While we are in the midst of the difficulties of this day we may well entertain the feeling that history will record this period as one of the most difficult in its strains and stresses upon the timbers of the Republic that has been experienced since Lincoln's time. There are enduring principles and national ideals to be preserved against the pressures of today.

The forces with which we are contending are far less tangible than those of Lincoln's time. They are invisible forces, yet potent in their powers of destruction. We are engaged in a fight upon a hundred fronts just as positive, just as definite, and requiring just as greatly the moral courage, the organized action, the unity of strength, and the sense of devotion in every community as in war.

I am confident of the resources, the power, and the courage of our people to triumph over any national difficulty.

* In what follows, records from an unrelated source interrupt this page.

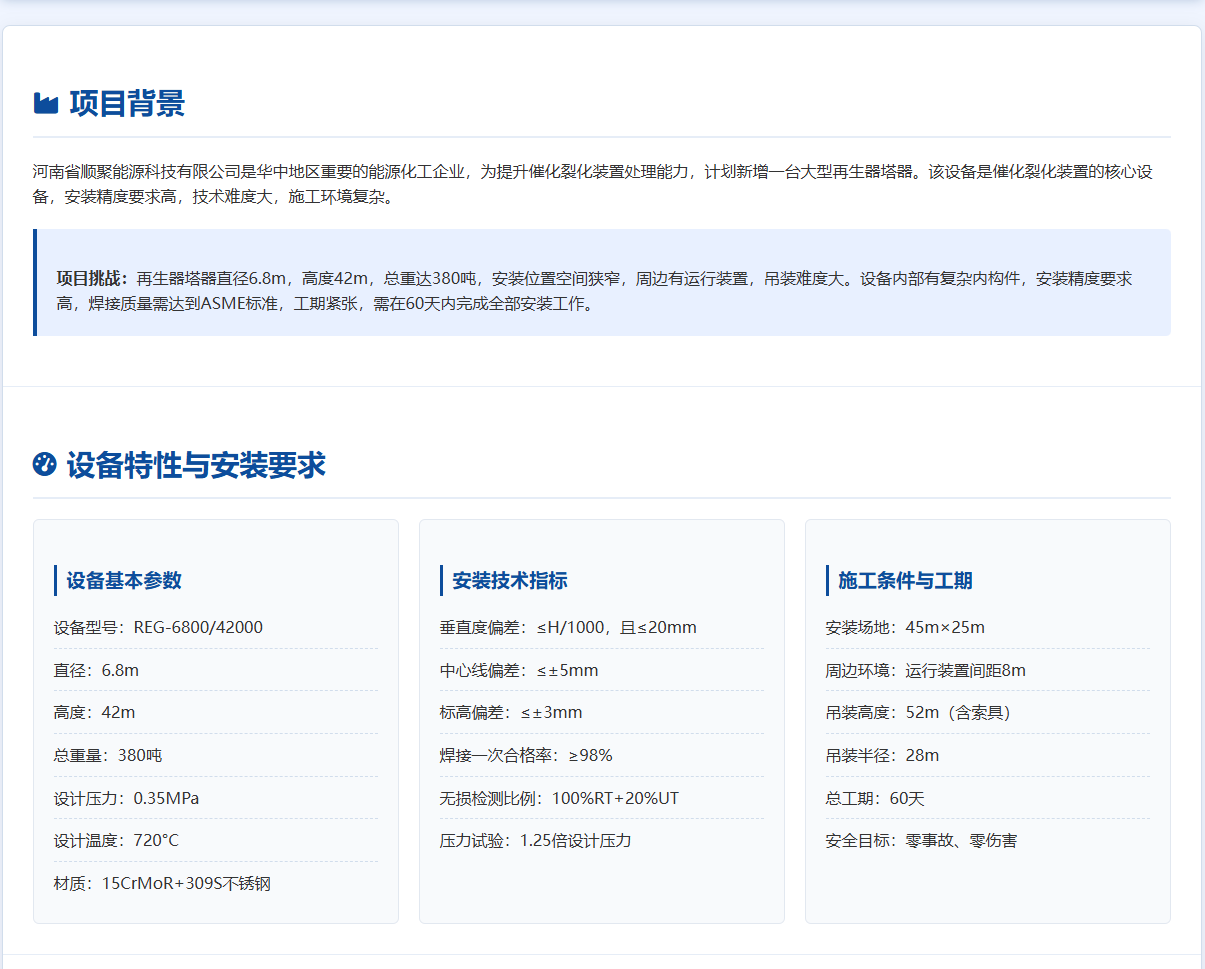Click the 压力试验 1.25倍设计压力 row

[x=535, y=841]
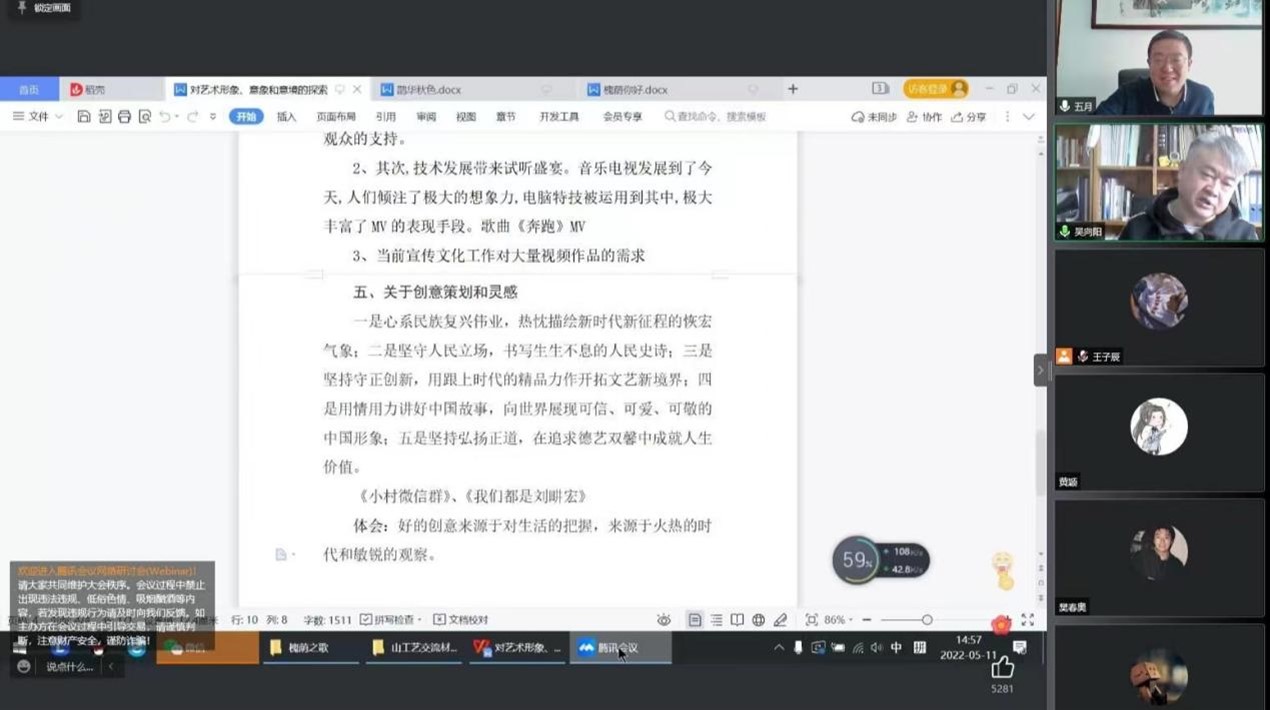This screenshot has height=710, width=1270.
Task: Click the fullscreen icon in status bar
Action: pos(1027,620)
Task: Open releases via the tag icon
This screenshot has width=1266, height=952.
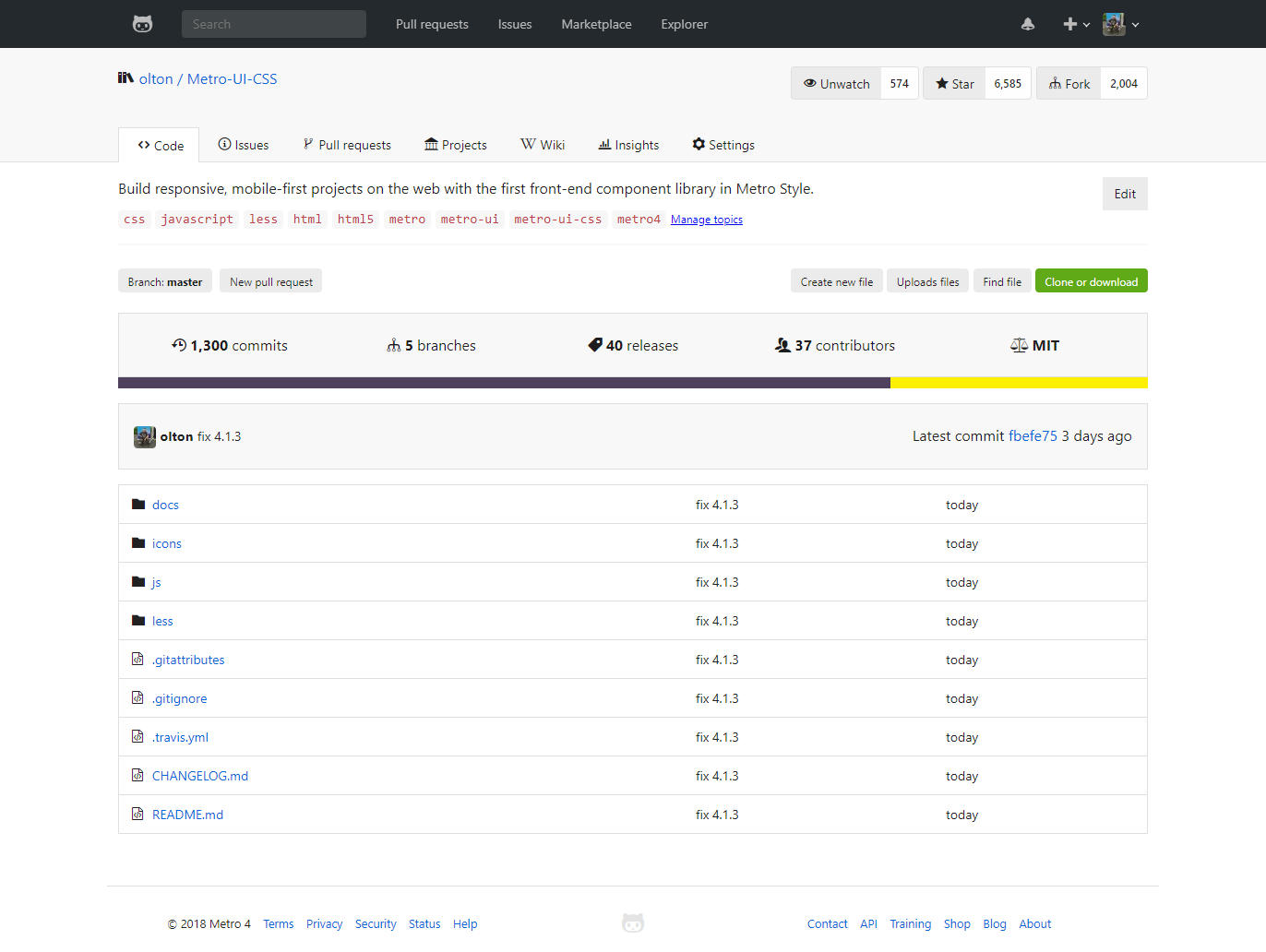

They are rallying to their responsibilities. They are thus doing more than serving their immediate needs. They are buttressing the very foundations of self-government. They are defending the very principles of liberty and freedom. They are showing the patience and the steadfastness of Abraham Lincoln.

Ours is a government of political parties. Lincoln was the leader of a party whose traditions and tenets are precious to all those who adhere to it. But we do not celebrate the birth of Lincoln as a political event. Instead we celebrate his birthday as the most significant for any American after Washington. In its celebration, we find renewed courage and strength. Our obligation to Lincoln is to be resolute in our determination to maintain the principles which Washington forged from the fires of revolution and which Lincoln strengthened in the fires of civil strife.

Lincoln deservedly shares with Washington the distinction of a nationally commemorated anniversary. Today, as throughout recent decades, his vision sets the guideposts of American conscience and American ideals. This humble man of the wilderness, who labored over grub hoe and axe in his youth, never saw a city until he was 20 years old, never opened a grammar until after he had attained his majority. Yet he became one of the few masters of the English language. There are no nobler utterances, no greater inspirations to people than his many appealing statements culminating with his Gettysburg speech. A race is fortunate that can contribute a voice calling to order and to conscience in the world which shall be heard above the froth and immaterial substance of everyday life. It comes to few men to become that voice to their generation. Still fewer are they whose voices resound through the life of a people.

Abraham Lincoln more than any other man gave expression to the heart and the character and the faith of our race. Washington was indeed the father of our country. Lincoln was its greatest son.

Note: The President spoke at 10 p.m. from the Lincoln Study of the White House in connection with the annual Lincoln Day dinner of the National Republican Club of New York City. The National Broadcasting Company radio network carried the address.

A reading copy of this item with holograph changes by the President is available for examination at the Herbert Hoover Presidential Library.